France’s initiative extended beyond bilateral announcements. Together with Saudi Arabia, Paris co-chaired an international conference that led to the UN General Assembly’s adoption of the New York Declaration on September 12. The declaration described recognition of the Palestinian state as “essential and indispensable” and outlined what was termed an “irreversible” roadmap toward a two-state settlement, while explicitly excluding Hamas from any future political role in Gaza.
Chagnollaud noted that Macron’s position evolved rapidly in 2025. After years of conditioning recognition on prior peace with Israel, the French president shifted course following his April visit to Egypt near the Gaza border, where the scale of destruction and civilian suffering reportedly influenced his decision.

Despite the diplomatic fanfare, the recognitions have had little immediate impact on realities on the ground. Israel’s occupation remains intact, settlement construction continues, violence against Palestinian civilians has not abated, and Hamas still controls the Gaza Strip. While France argued that recognition added pressure on Israel to accept a Gaza ceasefire—eventually announced weeks later under pressure from US President Donald Trump—the broader power dynamics remain unchanged.

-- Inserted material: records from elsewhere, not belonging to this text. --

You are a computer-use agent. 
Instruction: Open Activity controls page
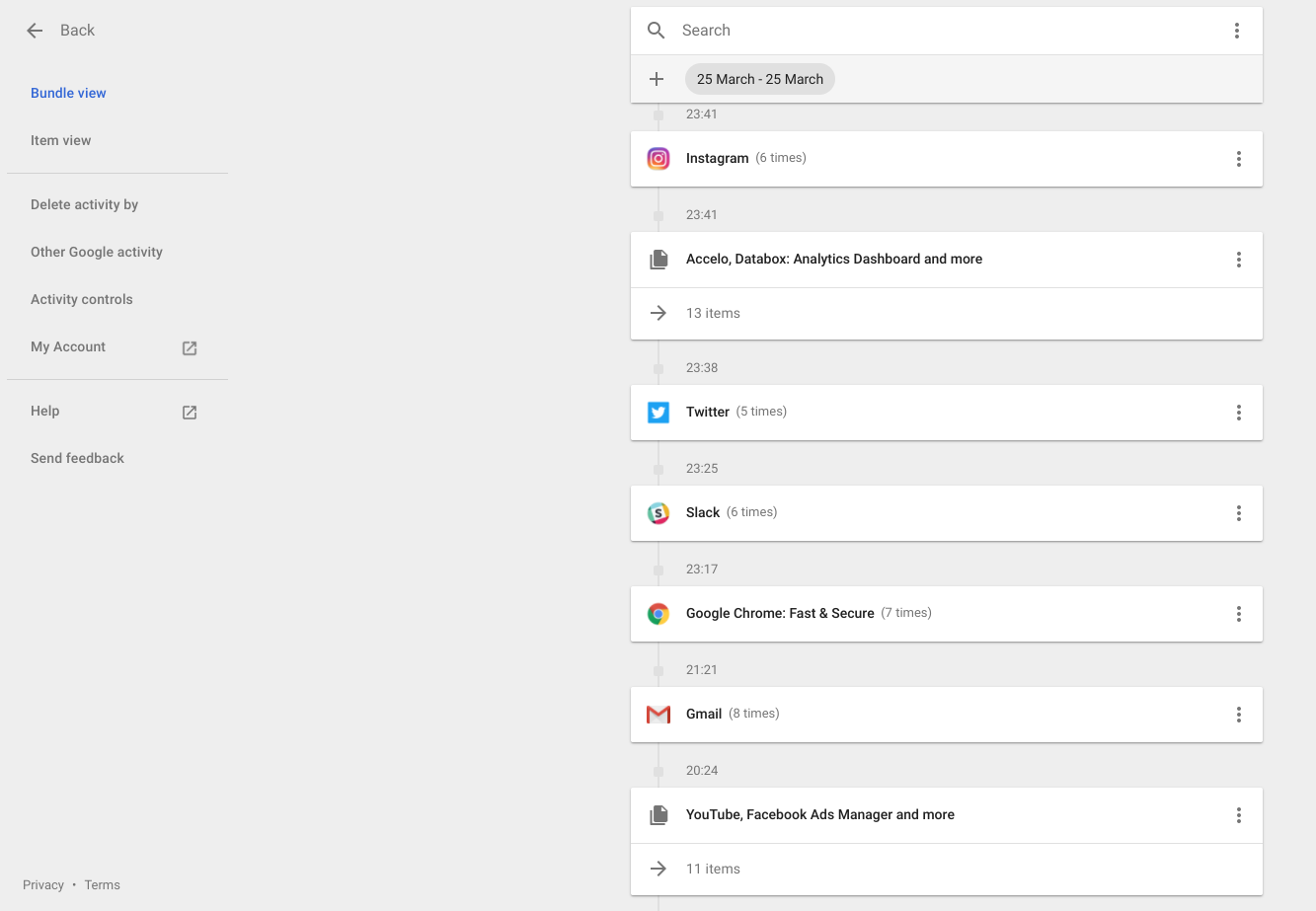(81, 299)
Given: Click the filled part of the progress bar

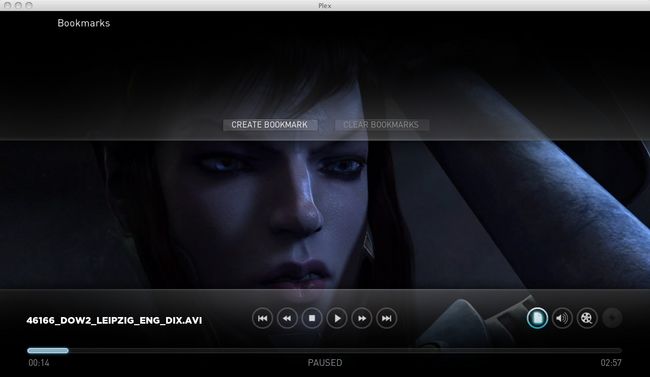Looking at the screenshot, I should (x=48, y=351).
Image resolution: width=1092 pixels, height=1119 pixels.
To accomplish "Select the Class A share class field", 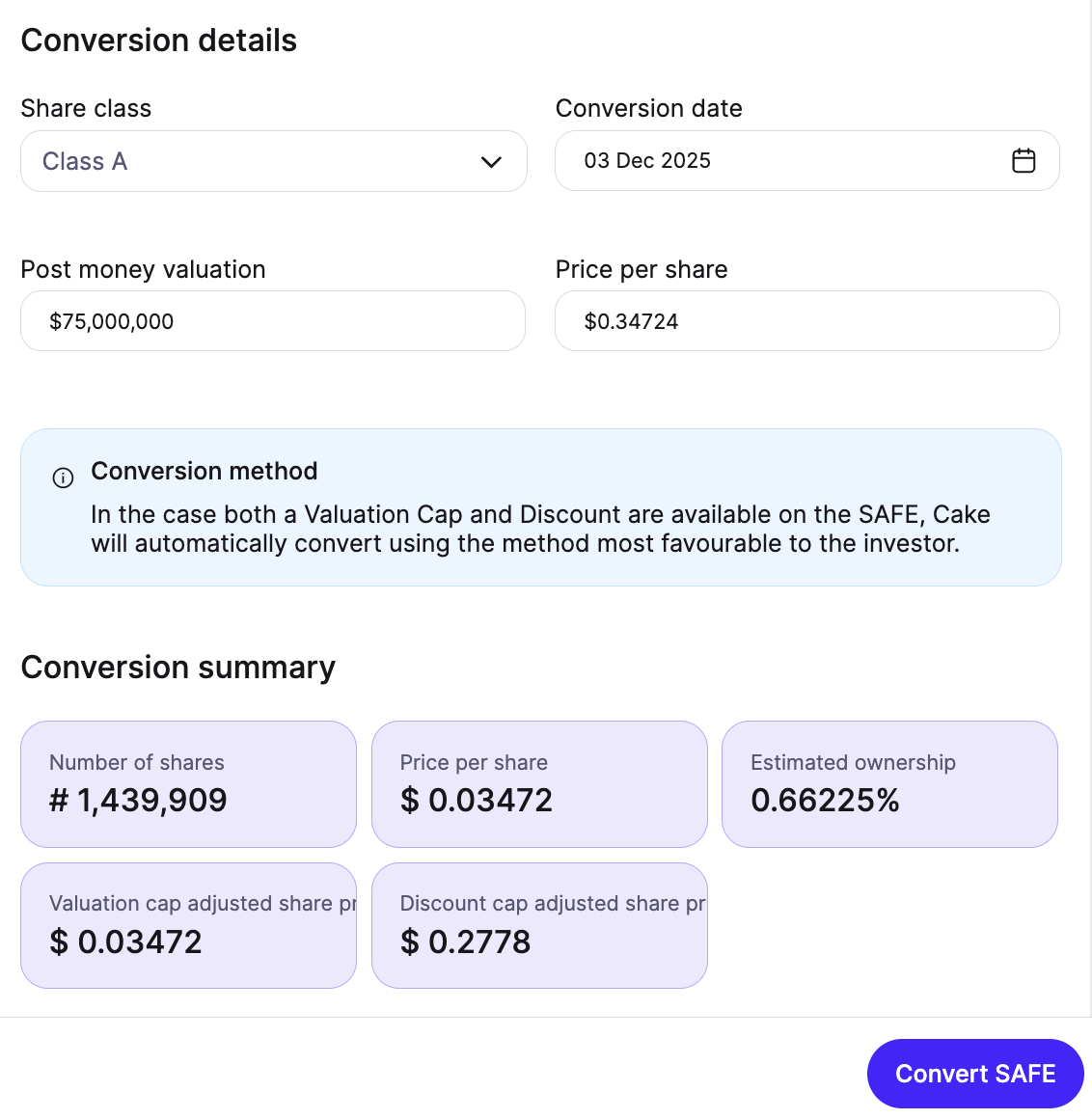I will [251, 161].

Analysts warn that without concrete follow-through, including coordinated diplomatic pressure or sanctions, the recognitions risk becoming counterproductive. European states, they argue, lack meaningful leverage compared with the United States, which opposed both the recognitions and the New York Declaration.
The brief diplomatic momentum was soon eclipsed by Trump’s peace plan, which succeeded in imposing a ceasefire in Gaza but was structured primarily around US and Israeli security priorities. While it reduced immediate violence, it left core Palestinian grievances unresolved, reinforcing concerns that international attention may again shift away from the political roots of the conflict.
As Chagnollaud cautioned, without sustained pressure and implementation, recognition alone may not halt what he described as the political and physical erosion of the Palestinian cause. Instead of marking the beginning of a new diplomatic phase, 2025’s recognitions may come to be remembered as a powerful gesture that fell short of reshaping Palestinian realities—unless followed by decisive action.